**DA FARE:**
a - Nel testo sulle figurine del Novara, quante volte Giovanni Udovicich ha indossato la maglia del Novara?
b - Prosegui il testo sulle figurine del Novara dal punto in cui si interrompe.

**TESTO DEL DOCUMENTO:**
<<<<
I bambini e gli adulti che amano il calcio hanno un fil rouge comune: le figurine dei calciatori. Ogni anno è una corsa sfrenata ad accaparrarsi le prime "figu", appiccicarle sull’album e cercare di finirlo prima degli amici. E nel caso in cui manchino le figurine, ecco partire il figurina-mercato, dove pur di avere le "figu" mancanti, parte un vero mercato che vede tutti scambiarsi le figurine un po’ per aiutare sé stessi a finirlo ed un po’ per aiutare gli amici: ti do la figurina di "Caio" in cambio di tre di "Tizio" e due di "Sempronio". Ed una volta finito l’album, si aspetta che esca il prossimo.
Le figurine sono santini laici: il mezzobusto del calciatore, la maglia in bella vista e via a pregare che il proprio idolo possa essere determinante per la vittoria di coppe, scudetti o affini. O anche solo della salvezza.
A Novara, come nel resto d’Italia, nulla di nuovo sotto il sole: quando escono le "figu", è caccia all’edicola e via che si spendono decine di euro per acquistare le figurine sperando di trovare quelle mancanti e non le solite doppie. Nella città piemontese, nove stagioni fa ci fu un’impennata di vendite di album e figurine grazie al fatto che la locale squadra di calcio, il Novara Calcio 1908, era tornata in Serie A dopo 55 anni.
55 anni erano davvero tanti, di cui ventuno passati in Serie C2 (15 consecutivi) e mai la possibilità anche solo di tornare in Serie B. Ma tra il 2009 ed il 2011, il miracolo: doppio salto Lega Pro-Serie B-Serie A e Novara Calcio che tornava tra i grandi.
Tutti a ricordarsi dei tempi di Silvio Piola, novarese tra il 1947 ed il 1054 e oggi miglior marcatore della storia del club in massima serie e terzo di sempre nella storia del club prossimo, il 22 dicembre, a festeggiare i suoi 112 anni di vita con le due caratteristiche che lo rendono una delle dodici squadre a non essere mai fallite e ad aver giocato sempre tra i professionisti.
Ma il tifoso del Novara e l’amante delle figurine alla voce "Novara Calcio" non può non pensare alla "figu" più nota, apprezzata e ricercata di tutte: quella di Giovanni Udovicich. E quando si parla di Udovicich, ecco che parte lo struggente momento di ricordi e memorabilia.
Giovanni "Nini" Udovicich è noto a tutti perché è stato l’emblema della "figu" più cercata e del calciatore-bandiera: da una parte un giocatore alto, magro, dinoccolato, con la calvizie incipiente e abile nello scontro fisico contro l’attaccante di turno; dall’altro un giocatore che ha deciso di passare la propria carriera di calciatore con una sola maglia, indossando per 516 volte quella della "provinciale" Novara, rifiutando tutte le offerte di club di Serie A pur di rimanere in azzurro e nella "sua" Novara. Eh si perché Udovicich non ha mai giocato in Serie A nemmeno un secondo ed è sempre rimasto all’ombra della Cupola di San Gaudenzio, simbolo nazionale della città piemontese. C’è chi dice che Novara sia stata la sua comfort zone, c’è chi pensa abbia sprecato la sua carriera in provincia e avrebbe meritato carriera migliore, c’è chi gode nell’averlo avuto per ben diciotto anni consecutivi in squadra.
>>>>
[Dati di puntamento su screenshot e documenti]
<<<<
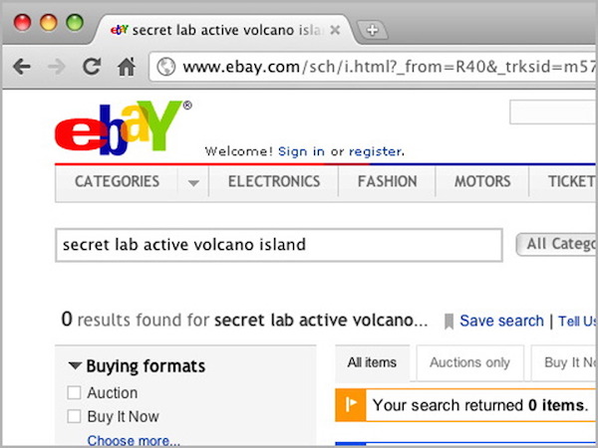Open a new browser tab
This screenshot has height=448, width=598.
tap(372, 30)
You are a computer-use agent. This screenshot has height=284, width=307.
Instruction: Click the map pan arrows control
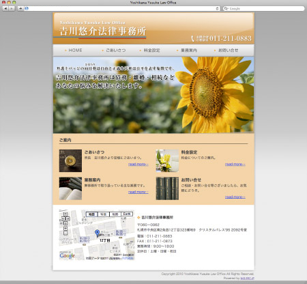coord(65,218)
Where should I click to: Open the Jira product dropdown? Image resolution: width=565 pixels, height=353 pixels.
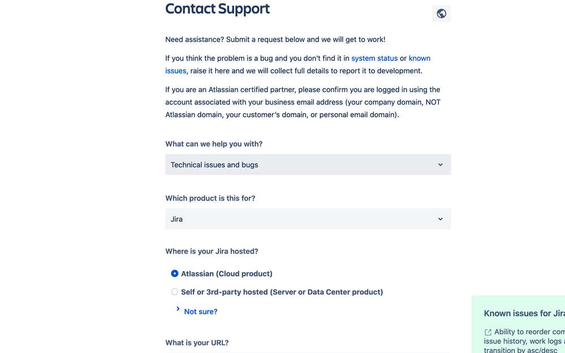click(x=308, y=219)
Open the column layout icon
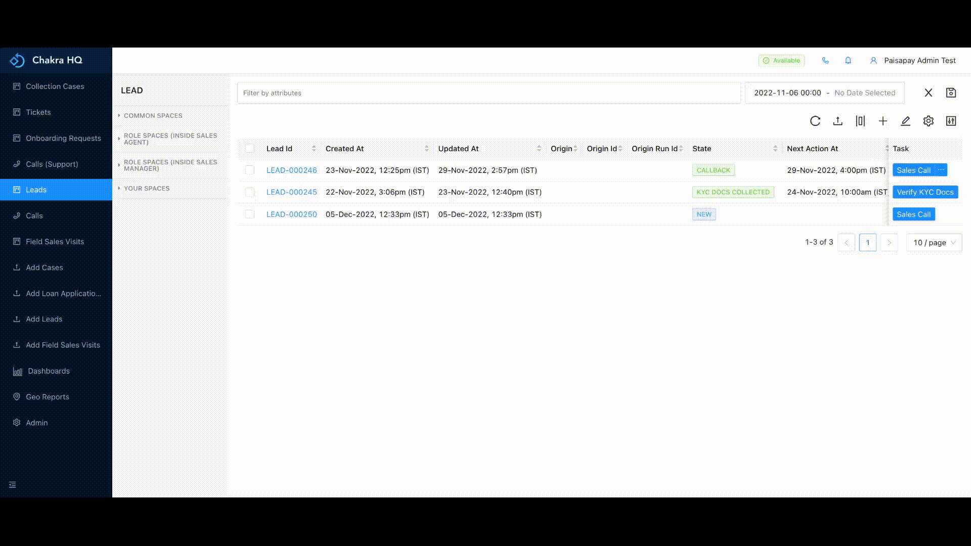The width and height of the screenshot is (971, 546). pos(860,121)
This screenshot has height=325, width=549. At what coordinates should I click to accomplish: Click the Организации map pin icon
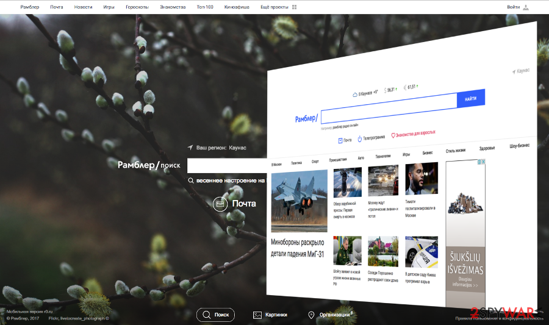(x=311, y=315)
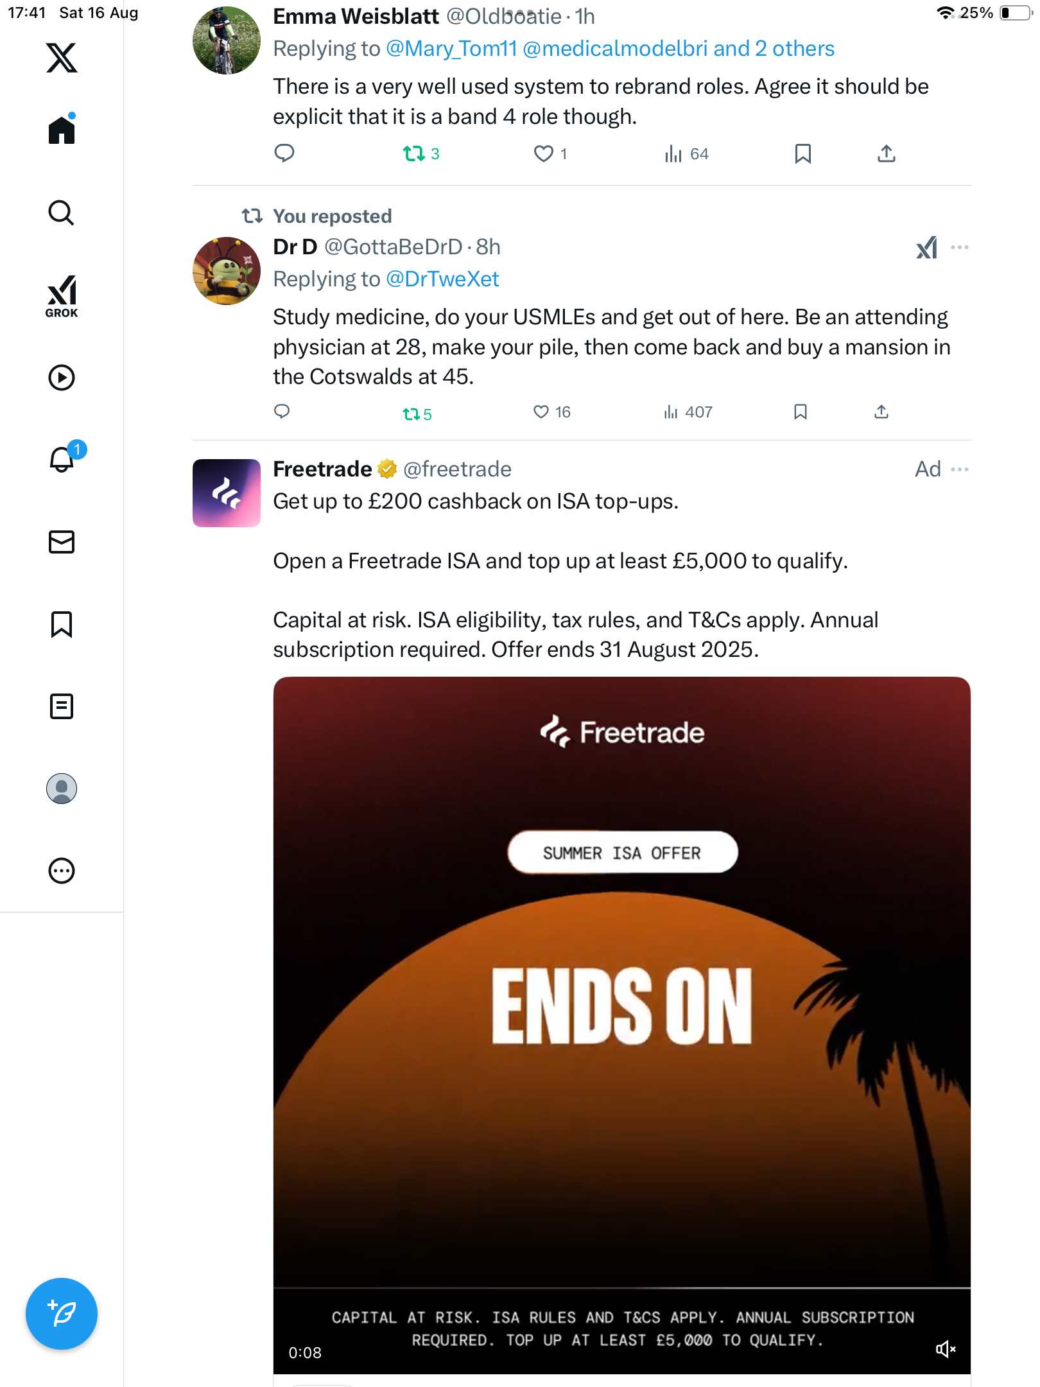Open Emma Weisblatt's profile picture
Image resolution: width=1040 pixels, height=1387 pixels.
(x=227, y=40)
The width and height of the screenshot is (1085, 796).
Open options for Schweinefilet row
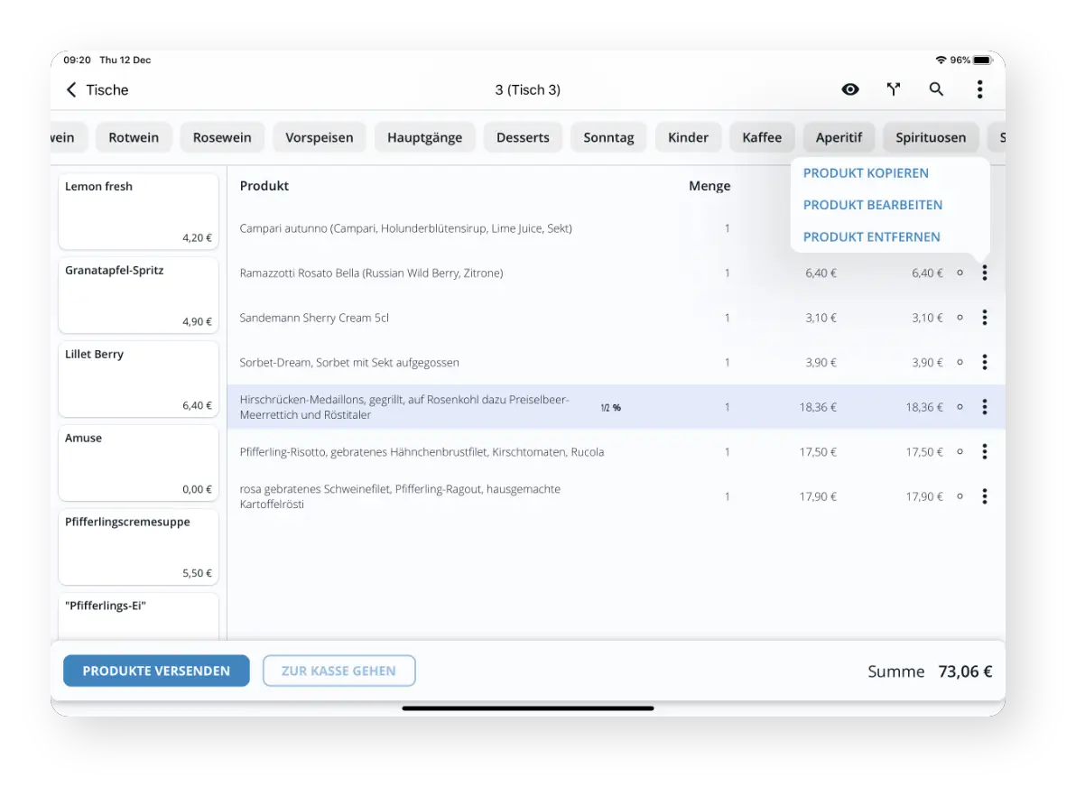point(984,496)
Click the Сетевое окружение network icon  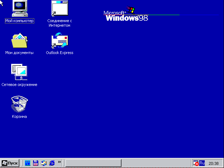click(19, 73)
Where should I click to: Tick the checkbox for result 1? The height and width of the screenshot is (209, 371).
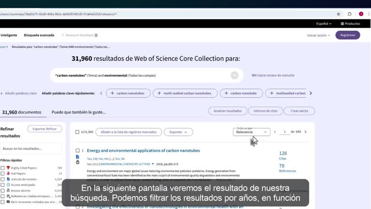click(x=78, y=150)
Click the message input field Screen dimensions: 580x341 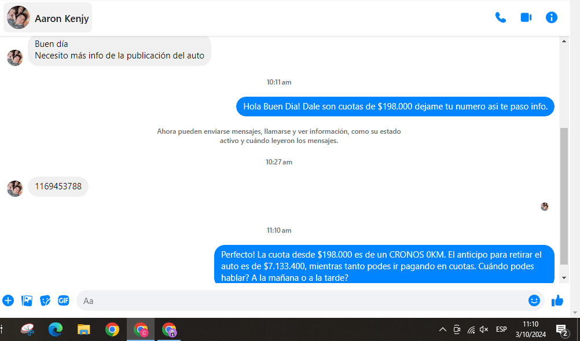pyautogui.click(x=301, y=300)
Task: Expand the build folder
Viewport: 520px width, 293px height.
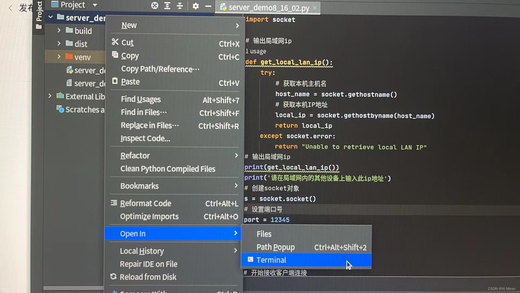Action: (x=59, y=30)
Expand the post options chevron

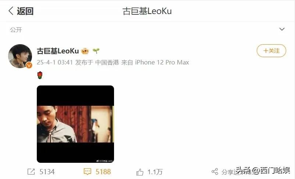click(282, 29)
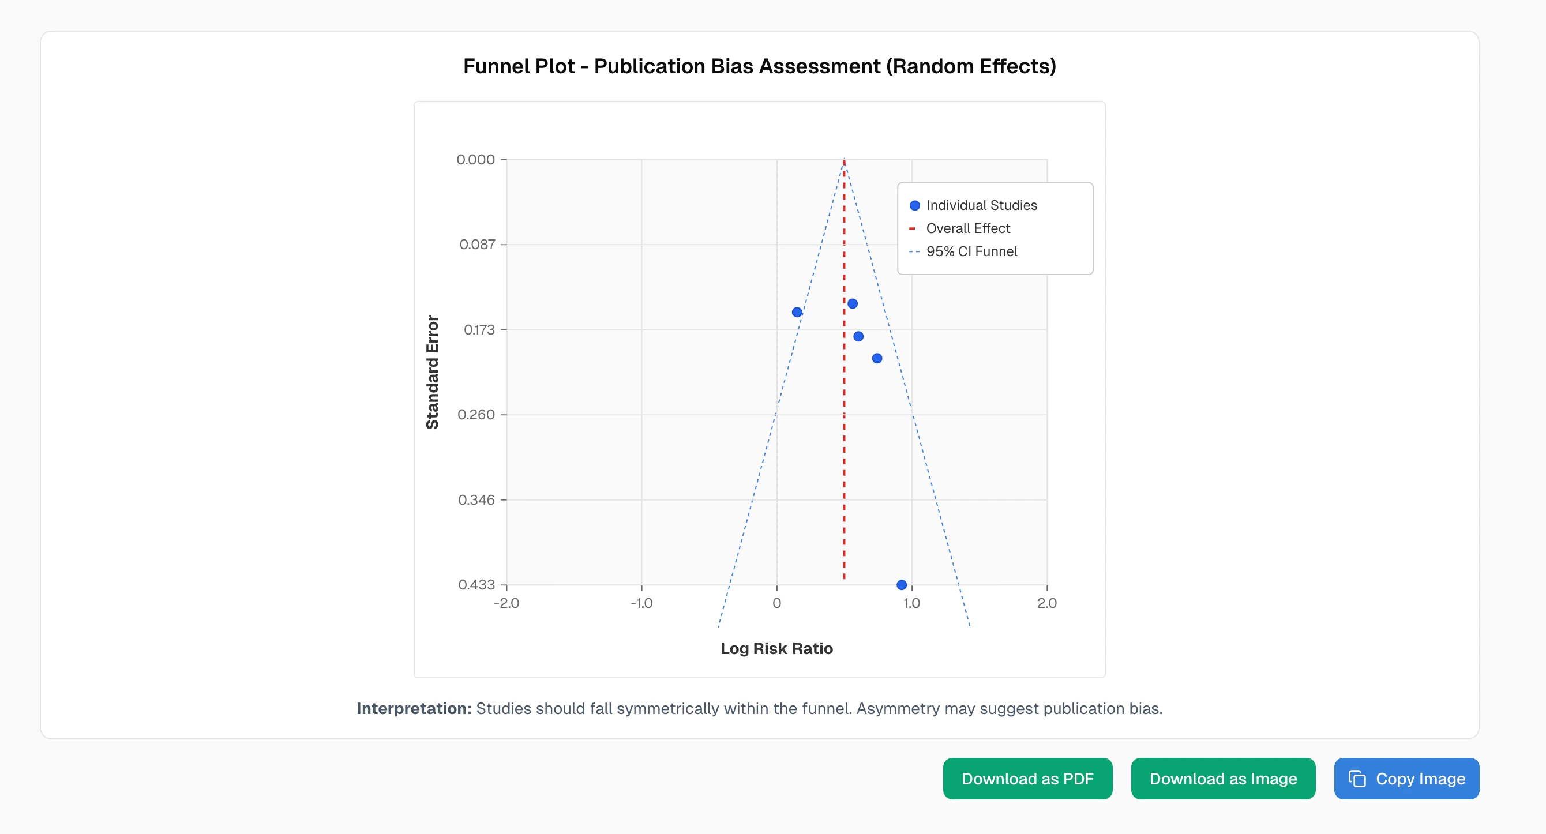Click the Interpretation note text
This screenshot has height=834, width=1546.
[759, 709]
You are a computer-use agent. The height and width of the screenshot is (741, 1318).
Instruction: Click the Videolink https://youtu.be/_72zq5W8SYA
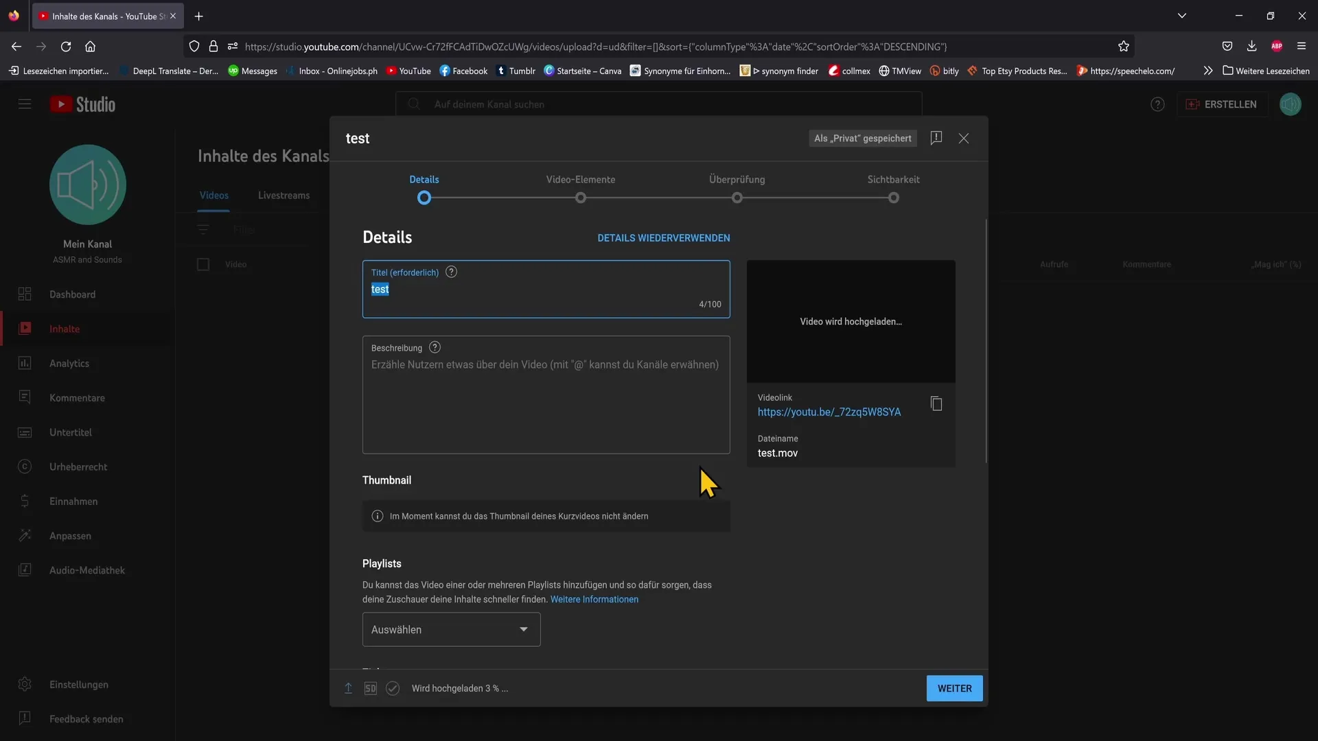[829, 411]
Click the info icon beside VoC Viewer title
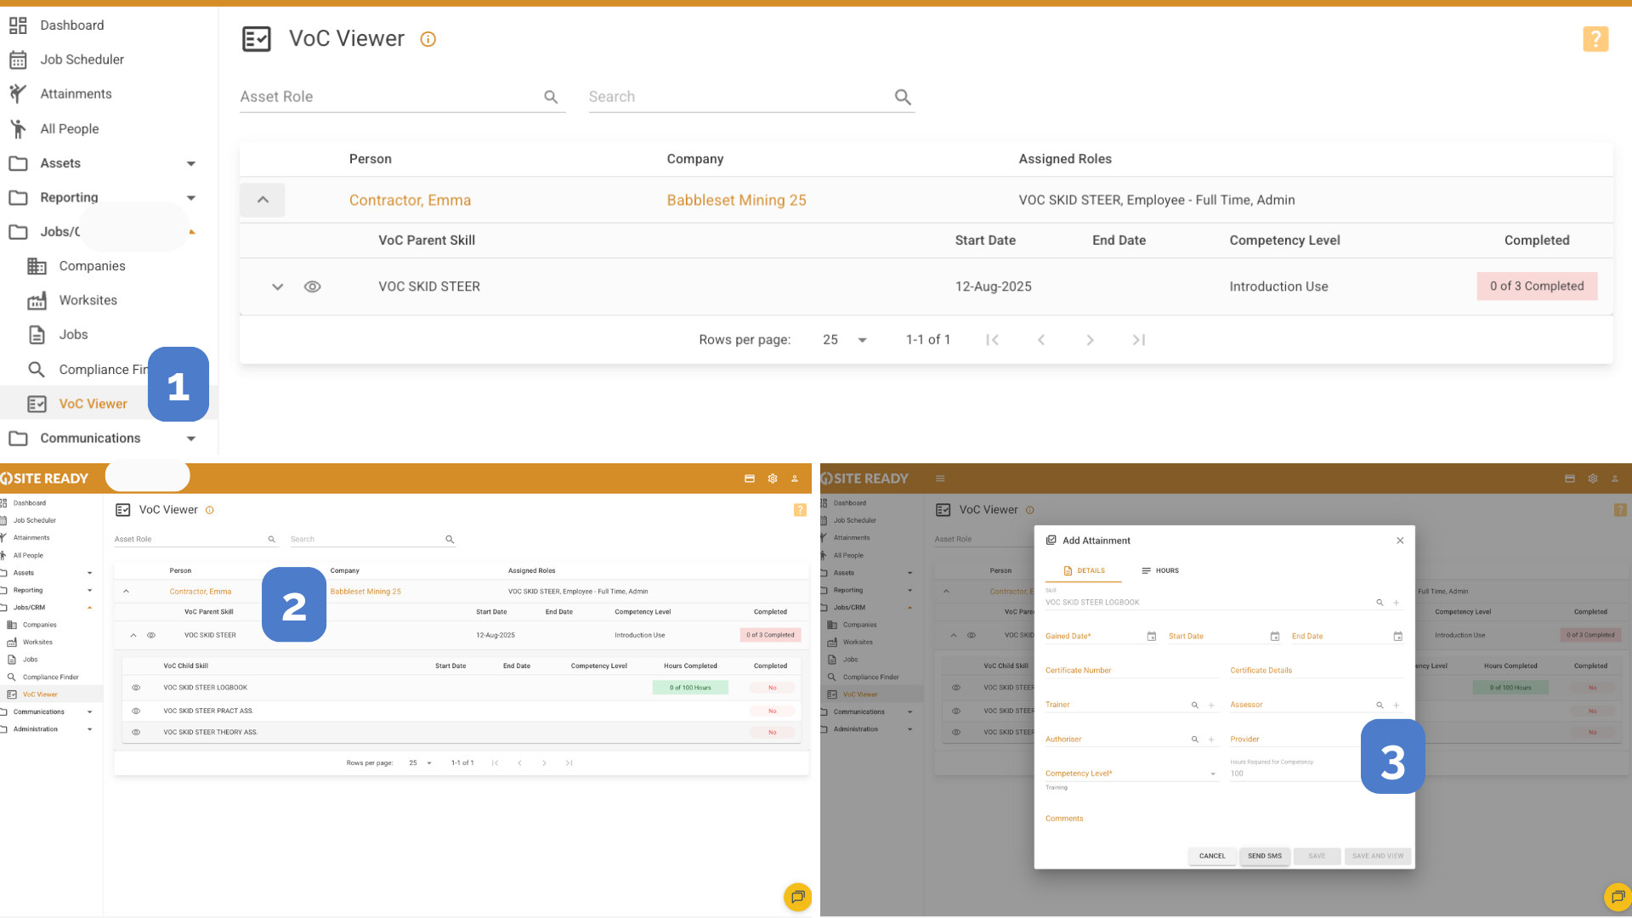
>>>>
**ELENCO RISPOSTE:**
a - 516 volte.

b -
Novarese d’adozione essendo nato il 1° gennaio 1940 a Fiume, nel 1946 gli Udovicich si spostarono "forzatamente" (insieme ad altre 300mila persone) verso un’altra parte di Italia: tra il luglio 1943 e la fine della Seconda guerra mondiale ed ancora prima della firma del trattato di pace di Parigi (10 febbraio 1947), le autorità partigiane comuniste di Josip Broz (detto "Tito") presero il potere in tutto il territorio della Venezia Giulia, usando violenze contro gli abitanti di quelle zone. Con la firma del trattato di pace, nacquero la "Zona A " italiana e la "Zona B" jugoslava di Trieste: in quest’ultima entrarono a far parte i territori provinciali di Fiume, Zara, Pola e parti delle province di Trieste e Gorizia.
Per molte famiglie si recideva un cordone ombelicale: persero tutti i loro averi (e la dignità) e dovettero lasciare la terra dei loro avi e dove erano nati e cresciuti. A Novara, gli Udovicich e tutti gli esuli trovarono uno spazio abitativo in una nuova zona della città creata ad hoc per loro, il Villaggio Dalmazia. Come dire: Novara non sarà la vostra terra d’origine, ma ci proviamo a rendervi la vita meno complicata.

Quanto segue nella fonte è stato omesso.